TIJUANA.– La noche del 29 de noviembre en Rancho Grande promete ser una de esas que quedan tatuadas en la memoria del boxeo tijuanense. La edición 121 de Noches de Boxeo traerá consigo un choque cargado de historia, orgullo y cuentas pendientes: la esperada revancha entre Christian Rene “Pipo” Arenas Sánchez y Salvador “Calardo Manos de Piedra” Núñez Guillen, anunciada por Monroy “Muñeco de Oro” González.

El pasado entre ambos no es cualquier pasado. La última vez que se vieron frente a frente fue el 23 de agosto del 2019, en la entonces Arena Tecate, donde “Pipo” Arenas se impuso por nocaut a los 1:10 del cuarto asalto. Aquel golpe aún resuena en la memoria de “Calardo”, quien ahora llega con el orgullo en la mira y la firme intención de escribir una historia distinta.
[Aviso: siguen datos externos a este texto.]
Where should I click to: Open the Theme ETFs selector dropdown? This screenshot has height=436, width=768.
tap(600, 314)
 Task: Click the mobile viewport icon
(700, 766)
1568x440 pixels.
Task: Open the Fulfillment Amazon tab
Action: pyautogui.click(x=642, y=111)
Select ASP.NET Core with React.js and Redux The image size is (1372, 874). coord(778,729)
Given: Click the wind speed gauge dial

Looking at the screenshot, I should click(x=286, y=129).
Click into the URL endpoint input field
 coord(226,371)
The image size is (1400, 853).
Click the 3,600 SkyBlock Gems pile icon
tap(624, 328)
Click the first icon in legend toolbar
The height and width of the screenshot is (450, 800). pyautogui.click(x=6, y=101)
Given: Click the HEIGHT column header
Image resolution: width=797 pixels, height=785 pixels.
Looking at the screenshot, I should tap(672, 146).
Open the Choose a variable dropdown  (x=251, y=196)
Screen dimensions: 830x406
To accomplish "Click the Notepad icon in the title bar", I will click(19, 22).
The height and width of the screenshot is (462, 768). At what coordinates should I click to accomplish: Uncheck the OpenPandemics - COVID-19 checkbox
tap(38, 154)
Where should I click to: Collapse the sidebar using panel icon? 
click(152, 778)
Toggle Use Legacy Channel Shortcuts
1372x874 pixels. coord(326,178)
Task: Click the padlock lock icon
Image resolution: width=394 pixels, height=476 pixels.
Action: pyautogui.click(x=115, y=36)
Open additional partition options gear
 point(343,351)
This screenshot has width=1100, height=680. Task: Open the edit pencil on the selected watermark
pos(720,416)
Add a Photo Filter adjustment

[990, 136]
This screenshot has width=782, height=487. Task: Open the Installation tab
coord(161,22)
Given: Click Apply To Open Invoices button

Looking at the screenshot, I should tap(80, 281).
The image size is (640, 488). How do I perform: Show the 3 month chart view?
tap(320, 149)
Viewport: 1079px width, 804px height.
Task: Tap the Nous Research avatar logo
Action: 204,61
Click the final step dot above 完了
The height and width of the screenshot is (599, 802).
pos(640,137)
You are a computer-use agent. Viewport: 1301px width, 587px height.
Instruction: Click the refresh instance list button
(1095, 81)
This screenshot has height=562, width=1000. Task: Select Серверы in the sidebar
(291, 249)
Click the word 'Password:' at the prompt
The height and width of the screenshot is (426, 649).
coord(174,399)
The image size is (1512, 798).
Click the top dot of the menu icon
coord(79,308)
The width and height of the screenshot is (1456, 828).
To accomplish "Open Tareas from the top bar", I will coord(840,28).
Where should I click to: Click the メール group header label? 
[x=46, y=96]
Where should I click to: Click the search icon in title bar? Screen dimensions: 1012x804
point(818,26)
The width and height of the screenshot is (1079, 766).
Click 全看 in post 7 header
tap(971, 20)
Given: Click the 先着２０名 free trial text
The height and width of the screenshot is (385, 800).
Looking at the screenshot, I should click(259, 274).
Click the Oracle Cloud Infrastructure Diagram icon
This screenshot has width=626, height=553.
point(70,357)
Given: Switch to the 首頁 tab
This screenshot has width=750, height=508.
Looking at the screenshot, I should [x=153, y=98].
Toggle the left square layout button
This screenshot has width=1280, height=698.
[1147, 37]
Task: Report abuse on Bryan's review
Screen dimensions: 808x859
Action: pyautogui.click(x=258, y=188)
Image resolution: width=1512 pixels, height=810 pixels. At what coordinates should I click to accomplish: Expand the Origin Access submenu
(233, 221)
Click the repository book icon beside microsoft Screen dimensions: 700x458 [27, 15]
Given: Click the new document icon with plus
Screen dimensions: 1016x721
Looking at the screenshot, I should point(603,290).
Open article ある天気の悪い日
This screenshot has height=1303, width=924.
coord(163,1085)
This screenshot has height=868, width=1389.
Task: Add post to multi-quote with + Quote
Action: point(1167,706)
Para Christian Arenas, esta pelea significa defender más que un triunfo; es demostrar que su evolución no se detuvo. Llega con récord de 7 victorias —4 de ellas antes del límite— y 4 descalabros, acumulando 36 rounds como profesional y un porcentaje de nocaut del 57.14%. Su estilo, curtido y paciente, busca nuevamente hacer estragos.

Del otro lado, Salvador Núñez carga un dato que impresiona: 24 peleas profesionales, 50 rounds y un contundente 100% de nocauts. Un puño que no perdona, un hombre que no necesita muchas palabras cuando su historial habla por él. Para “Calardo”, este combate es más que revancha… es reivindicación.

El ring de Rancho Grande no solo será testigo de dos boxeadores frente a frente, sino de dos historias que se cruzan nuevamente. La ciudad se prepara para una noche encendida, cargada de emociones, orgullo y el fuego del boxeo auténtico que tanto identifica a Tijuana. Aquí no solo se pelea: se defiende el corazón.